Mar de piedra, una metáfora impactante de un mundo petrificado por el egoísmo y la violencia

Mar de piedra, una metáfora impactante de un mundo petrificado por el egoísmo y la violencia

La perpetua transformación que vive la Ciudad de México pareciera estropeada, pues sus calles añejas ahora están paralizadas. Es el año 2025, y hombres y mujeres desaparecidos, aparentemente vueltos piedra, son parte del gris escenario. Ese es el punto de partida de la nueva novela de Aura García-Junco, Mar de piedra

El grueso de la población ha aprendido a vivir en esta realidad: la desaparición de personas es un fenómeno común y ya es una costumbre caminar por la calle Madero del Centro Histórico para encontrarse y venerar las estatuas de amigos, parientes y conocidos. 

En este mundo distópico transcurren las vidas de Sofía, Luciano y Ana.
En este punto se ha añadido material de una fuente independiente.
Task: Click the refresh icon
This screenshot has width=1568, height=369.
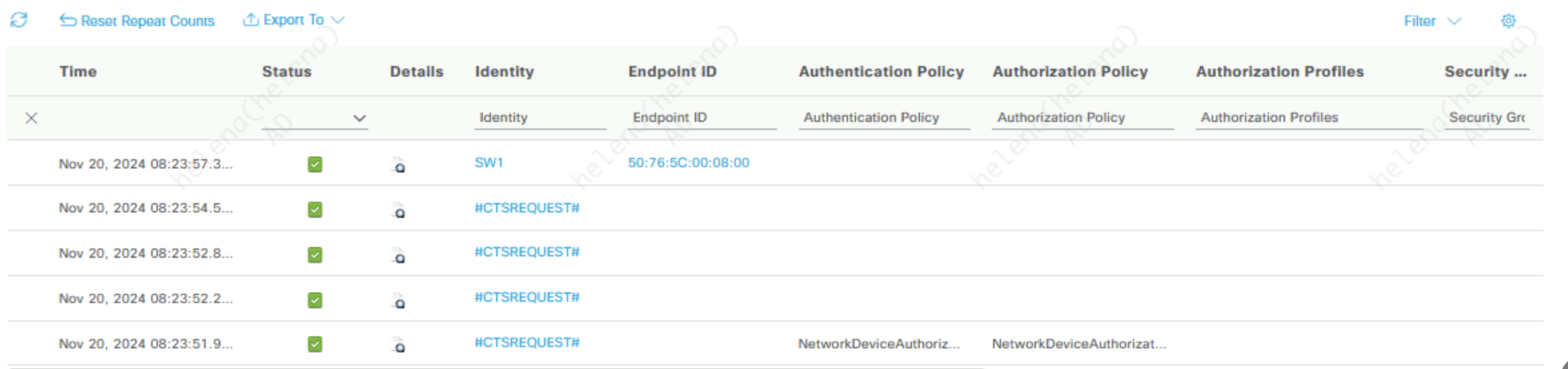Action: (19, 20)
La primera, una maestra universitaria; él, un hombre desilusionado y con problemas de alcoholismo; y la joven Ana, tan enojada con su propia vida. La desaparición de Eloísa, pareja de Sofía, ocurrida varios años atrás, será la extraordinaria coincidencia que unirá a estos tres personajes.  

Valiéndose de las técnicas del thriller especulativo, Aura García-Junco logra traer a cuento problemas latentes, como la desaparición de personas. Aunque Mar de piedra es también un tratado sobre la marginación, una prueba de que, a pesar del paso del tiempo, las líneas sociales son lo único que pareciera no desaparecer; así sucede con Sofía, quien tiene que ocultar sus preferencias sexuales; Ana, que después de sufrir una violación, se enfrenta en su temprana juventud a vivir con un empleo mediano y con el recelo sembrado; y Luciano, víctima de las consecuencias de su alcoholismo.  

El insólito fenómeno de petrificación junto con la propagación de los mattangs —mapas que, según los creyentes, revelan el destino a quien sepa leerlos— hacen de este libro una metáfora de un mundo paralizado por el egoísmo, la desconfianza, la discriminación y la violencia; al mismo tiempo, Mar de piedra es una reflexión sobre la ausencia de los seres queridos y los sostenes espirituales de la gente. 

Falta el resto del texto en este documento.